For last week’s rivalry history, against the Houston Texans, click here.

With the Texans behind us, the Buffalo Bills now prepare for their upcoming matchup against the reigning AFC Champions, the Kansas City Chiefs. As we do in this series, we look forward to games by looking back at the previous ones, and there are a lot of them. It’s been a thrilling back and forth in the 50 games these two teams have played against one another. Though Buffalo proudly holds a narrow lead at 26-23-1. The series didn’t start against these Chiefs though, but rather a team based a little further south.

The Dallas Texans

In 1960, when forming the AFL (the precursor to the modern AFC), Lamar Hunt believed that the original Dallas NFL team, the Dallas Texans, had failed not due to a lack of market but a lack of organization around them. He founded the new AFL Dallas Texans as the NFL countered with it’s own Dallas Cowboys. The NFL’s pre-existing popularity would drive the Texans out of town in 1963, despite their own significant success, and on to Kansas City, where they were obviously in need of a name change.

Dal 45-28 BufBuf 7-24 DalDal 24-27 BufBuf 30-20 DalBuf 21-41 DalDal 14-23 Buf

The Bills and Texans split the series 3-3 prior to the move, with a healthy mix of blowouts and close games. The first game after Kansas City’s move was the closest of all – the first of only eight ties in Buffalo Bills history. The series wouldn’t remain deadlocked for long. Buffalo would win each of the next five games with a total point margin of 161-97.

KC 27-27 BufBuf 35-26 KCKC 17-34 BufBuf 35-22 KC
Buf 23-7 KCKC 25-34 BufKC 42-20 BufBuf 29-14 KC

The Road To Super Bowl I

Fun Fact: The starting lineup for Buffalo in this game featured six men who’s names would go up on the Wall of Fame, including Hall of Famer Billy Shaw. Shaw is the only player in the Hall of Fame to never play a snap in the NFL.

First Half

The Bills’ dominant run would end in painful fashion, during a freezing, rainy New Year’s Day in 1967. The 1966 AFL season had all but concluded, with only four quarters left to decide the AFL Champion. The winner would go on to play against the NFL’s best in the first AFL-NFL World Championship Game (Super Bowl I). It started on the wrong foot and stayed there, as the Chiefs’ punter would recover the opening kickoff after a fumble by DE Dudley Meredith. Buffalo would immediately go down by seven.
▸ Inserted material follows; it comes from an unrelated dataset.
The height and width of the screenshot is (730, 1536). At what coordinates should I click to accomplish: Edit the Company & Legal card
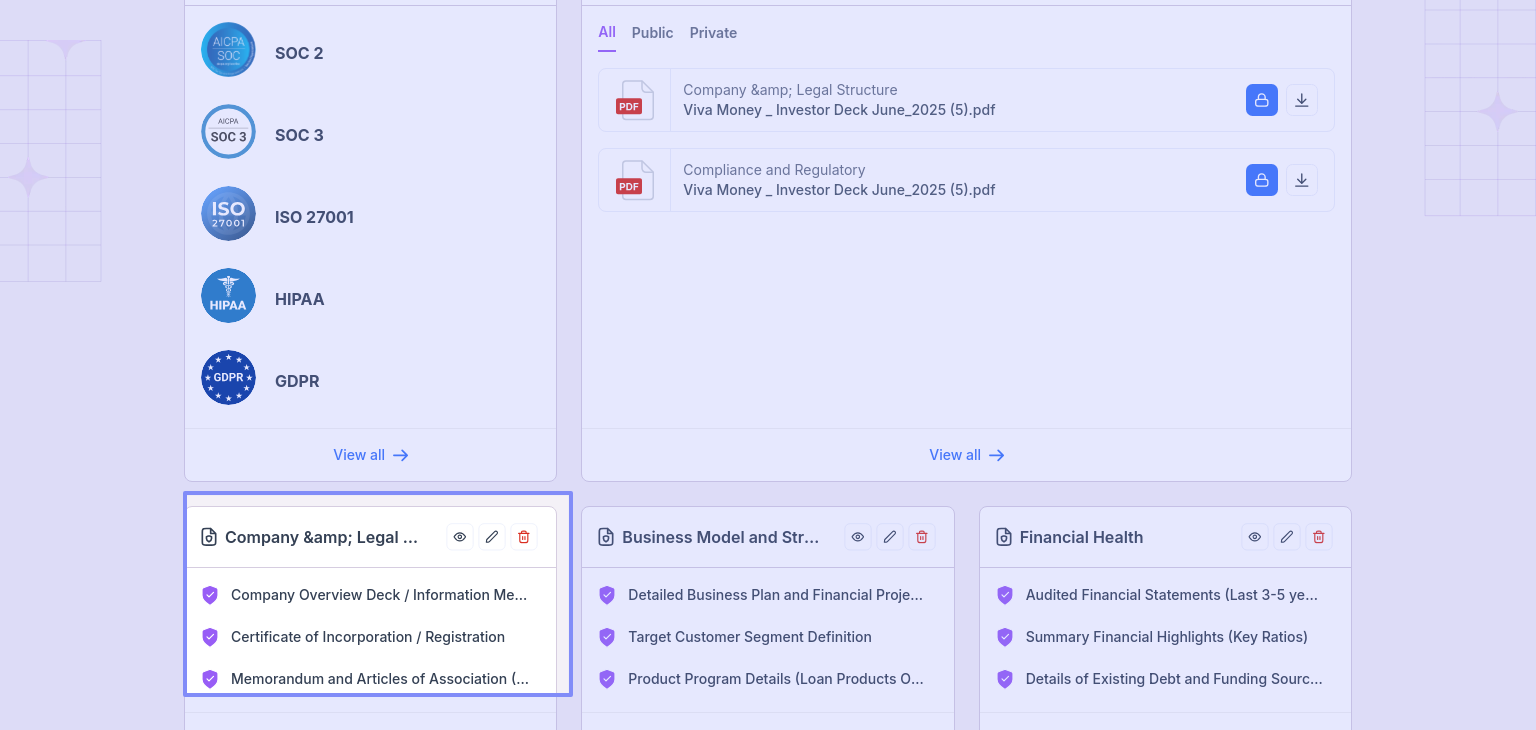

Buffalo, reigning two-time AFL Champions and proud owners of home field advantage, had high hopes. But, after a tough 7-7 first quarter where the only bright spot was a 69-yard TD grab by Bills Wall of Famer Elbert ‘Golden Wheels’ Dubenion, things somehow took a turn for the worse. Kansas City, behind future Hall of Fame QB Len Dawson, found their footing against a usually stingy Buffalo front seven, taking two drives up the field for ten points to close out the first half and putting Buffalo in the hole.

Second Half

The second half went almost as well as the first for our Bills, as a scoreless third quarter would wear out our defense. By the time the curtain came to fall, Kansas City had firmly supplanted us as the reigning AFL Champs. The fourth quarter turned into a rout, with two late-game scores by Chiefs RB Mike Garrett closing the book on what everyone had known since halftime. Kansas City was going to the L.A. Memorial Coliseum for what would be retro-actively called Super Bowl I. Victims of a 31-7 beatdown, Buffalo’s season had ended. They would not beat KC again in the AFL era.

“[The] loss to the Chiefs is my worst memory from my career as a Bill. That hurt so bad. And it still hurts.”

– Bills Shaw to Buffalo news, January 2021
KC 31-7 BufBuf 13-23 KCKC 18-7 BufKC 29-7 BufBuf 19-22 KC

Interlude: Post-Merger

After the AFL-NFL merger, Buffalo and Kansas City would lose that fervor that overcame them, and the rivalry faded into obscurity. The new-look NFL was forming fresh rivalries left and right. With these two in separate divisions, the fire between them would only be fanned every once in a while. As these two former AFL powerhouses fell into mediocrity at the same time, their history was all but forgotten.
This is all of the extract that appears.